Appearance: Pale golden to deep amber. Moderately large white to off-white head with good retention. Generally quite clear, although dry-hopped versions may be slightly hazy.
Flavor: Usually a moderate to high hop flavor, often showing a citrusy American hop character (although other hop varieties may be used). Low to moderately high clean malt character supports the hop presentation, and may optionally show small amounts of specialty malt character (bready, toasty, biscuity). The balance is typically towards the late hops and bitterness, but the malt presence can be substantial. Caramel flavors are usually restrained or absent. Fruity esters can be moderate to none. Moderate to high hop bitterness with a medium to dry finish. Hop flavor and bitterness often lingers into the finish. No diacetyl. Dry hopping (if used) may add grassy notes, although this character should not be excessive.
Mouthfeel: Medium-light to medium body. Carbonation moderate to high. Overall smooth finish without astringency often associated with high hopping rates.
Overall Impression: Refreshing and hoppy, yet with sufficient supporting malt.
Comments: There is some overlap in color between American pale ale and American amber ale. The American pale ale will generally be cleaner, have a less caramelly malt profile, less body, and often more finishing hops.

Amber Ale
Aroma: Low to moderate hop aroma from dry hopping or late kettle additions of American hop varieties. A citrusy hop character is common, but not required. Moderately low to moderately high maltiness balances and sometimes masks the hop presentation, and usually shows a moderate caramel character. Esters vary from moderate to none. No diacetyl.
Appearance: Amber to coppery brown in color. Moderately large off-white head with good retention. Generally quite clear, although dry-hopped versions may be slightly hazy.

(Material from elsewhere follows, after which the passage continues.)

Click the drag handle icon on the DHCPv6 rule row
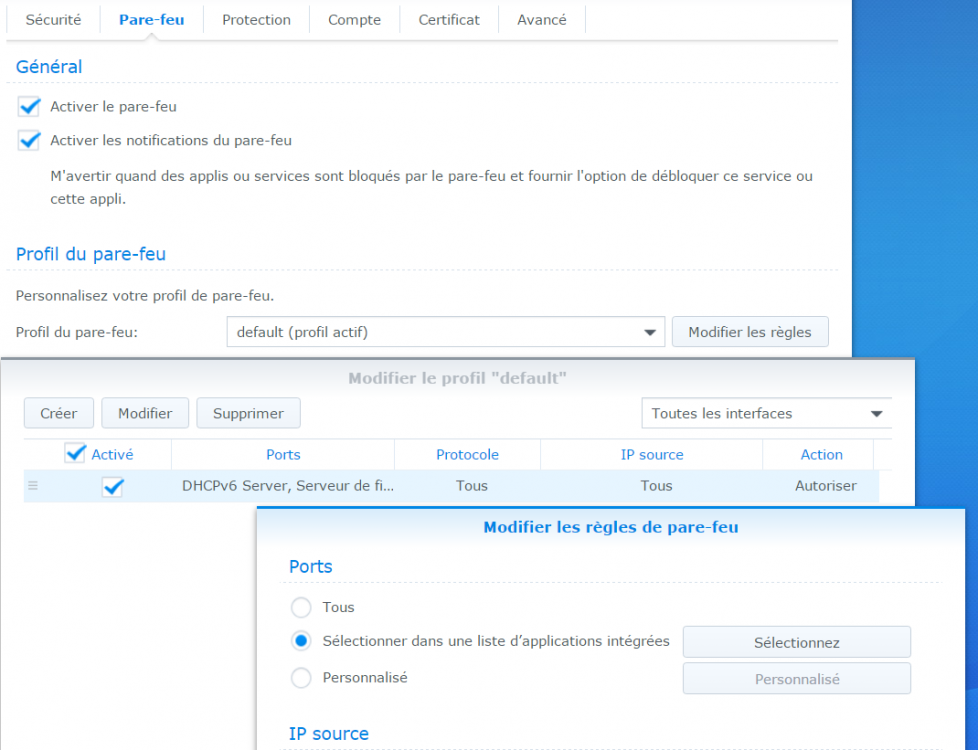 pyautogui.click(x=33, y=486)
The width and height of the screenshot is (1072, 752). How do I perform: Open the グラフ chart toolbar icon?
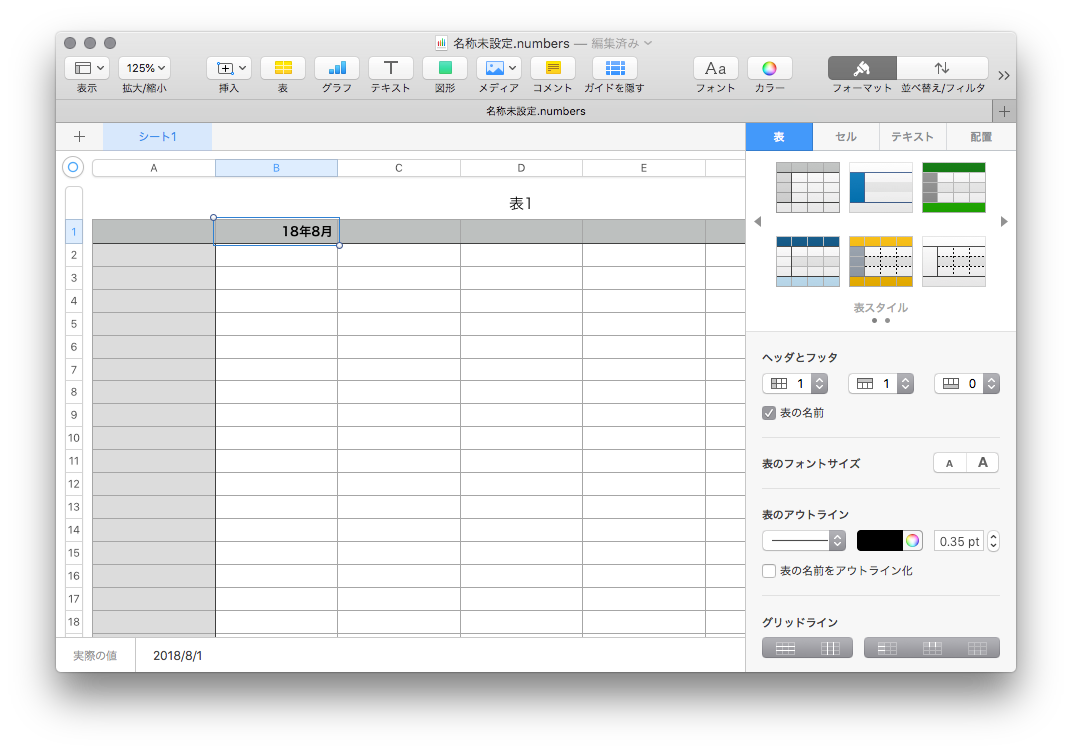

Flavor: Moderate to high hop flavor from American hop varieties, which often but not always has a citrusy quality. Malt flavors are moderate to strong, and usually show an initial malty sweetness followed by a moderate caramel flavor (and sometimes other character malts in lesser amounts). Malt and hop bitterness are usually balanced and mutually supportive. Fruity esters can be moderate to none. Caramel sweetness and hop flavor/bitterness can linger somewhat into the medium to full finish. No diacetyl.
Mouthfeel: Medium to medium-full body. Carbonation moderate to high. Overall smooth finish without astringency often associated with high hopping rates. Stronger versions may have a slight alcohol warmth.
Overall Impression: Like an American pale ale with more body, more caramel richness, and a balance more towards malt than hops (although hop rates can be significant).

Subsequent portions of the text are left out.